Wednesday, November 4, 2015

Kim Lewis, Ph.D.
University Distinguished Professor
Director, Antimicrobial Discovery Center
Department of Biology
Northeastern University

Antibiotics from the Microbial Dark Matter

Currenty available antibiotics are largely inactive against dormant persister cells produced by microbial pathogens, and are prone to resistance development. Persisters are responsible for the chronic, relapsing nature of the disease. An even more daunting unsolved problem is the seemingly inevitable development of resistance to all known antibiotics.
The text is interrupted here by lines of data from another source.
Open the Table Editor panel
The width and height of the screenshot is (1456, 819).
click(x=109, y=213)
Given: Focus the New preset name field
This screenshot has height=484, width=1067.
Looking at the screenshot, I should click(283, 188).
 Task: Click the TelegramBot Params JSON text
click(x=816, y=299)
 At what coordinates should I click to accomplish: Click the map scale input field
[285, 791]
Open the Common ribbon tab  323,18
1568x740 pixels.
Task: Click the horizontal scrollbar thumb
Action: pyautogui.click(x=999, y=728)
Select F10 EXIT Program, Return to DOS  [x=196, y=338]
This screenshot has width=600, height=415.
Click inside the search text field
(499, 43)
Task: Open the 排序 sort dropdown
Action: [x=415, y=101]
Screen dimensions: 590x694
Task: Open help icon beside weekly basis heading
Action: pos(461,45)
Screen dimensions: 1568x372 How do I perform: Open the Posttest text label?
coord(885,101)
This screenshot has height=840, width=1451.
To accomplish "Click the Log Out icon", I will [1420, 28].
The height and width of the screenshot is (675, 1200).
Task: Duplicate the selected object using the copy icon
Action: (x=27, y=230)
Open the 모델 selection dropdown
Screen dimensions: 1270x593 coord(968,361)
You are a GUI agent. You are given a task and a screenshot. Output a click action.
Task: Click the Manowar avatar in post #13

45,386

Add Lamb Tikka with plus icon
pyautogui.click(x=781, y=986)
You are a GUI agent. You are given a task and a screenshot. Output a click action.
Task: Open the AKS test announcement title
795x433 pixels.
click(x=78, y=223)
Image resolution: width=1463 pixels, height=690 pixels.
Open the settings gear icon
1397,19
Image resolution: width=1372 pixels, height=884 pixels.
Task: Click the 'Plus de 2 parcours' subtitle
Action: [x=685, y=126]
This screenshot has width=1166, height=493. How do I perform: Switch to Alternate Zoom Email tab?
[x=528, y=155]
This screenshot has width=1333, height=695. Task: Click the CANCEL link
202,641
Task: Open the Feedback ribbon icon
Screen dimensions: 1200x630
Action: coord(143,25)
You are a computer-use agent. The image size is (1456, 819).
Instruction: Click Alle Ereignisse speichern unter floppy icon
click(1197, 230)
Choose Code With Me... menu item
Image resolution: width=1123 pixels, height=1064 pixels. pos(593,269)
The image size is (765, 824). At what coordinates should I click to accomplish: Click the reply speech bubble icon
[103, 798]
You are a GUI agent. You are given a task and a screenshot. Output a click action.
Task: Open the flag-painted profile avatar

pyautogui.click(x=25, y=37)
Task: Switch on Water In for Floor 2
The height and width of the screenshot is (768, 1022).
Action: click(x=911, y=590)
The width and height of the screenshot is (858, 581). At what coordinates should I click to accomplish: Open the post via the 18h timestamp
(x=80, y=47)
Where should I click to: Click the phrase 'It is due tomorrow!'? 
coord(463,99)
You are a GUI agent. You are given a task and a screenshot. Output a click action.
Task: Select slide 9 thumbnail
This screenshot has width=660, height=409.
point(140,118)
We find that different natural compounds targeting the Clp protease, acyldepsipeptide and lassomycin, kill persisters and eradicate the pathogen population. Teixobactin, a cell wall synthesis inhibitor was discovered in a screen of uncultured soil bacteria.  Teixobactin is the first member of a new class of cell wall acting inhibitors and binds two targets, lipid II, precursor of peptidoglycan, and lipid III, precursor of wall teichoic acid. The targets are not proteins, and there is no resistance development to this compound. Soil microorganisms are likely to harbor many more sterilizing and largely resistance-free compounds. Screening uncultured bacteria provides an effective platform for antibiotic discovery.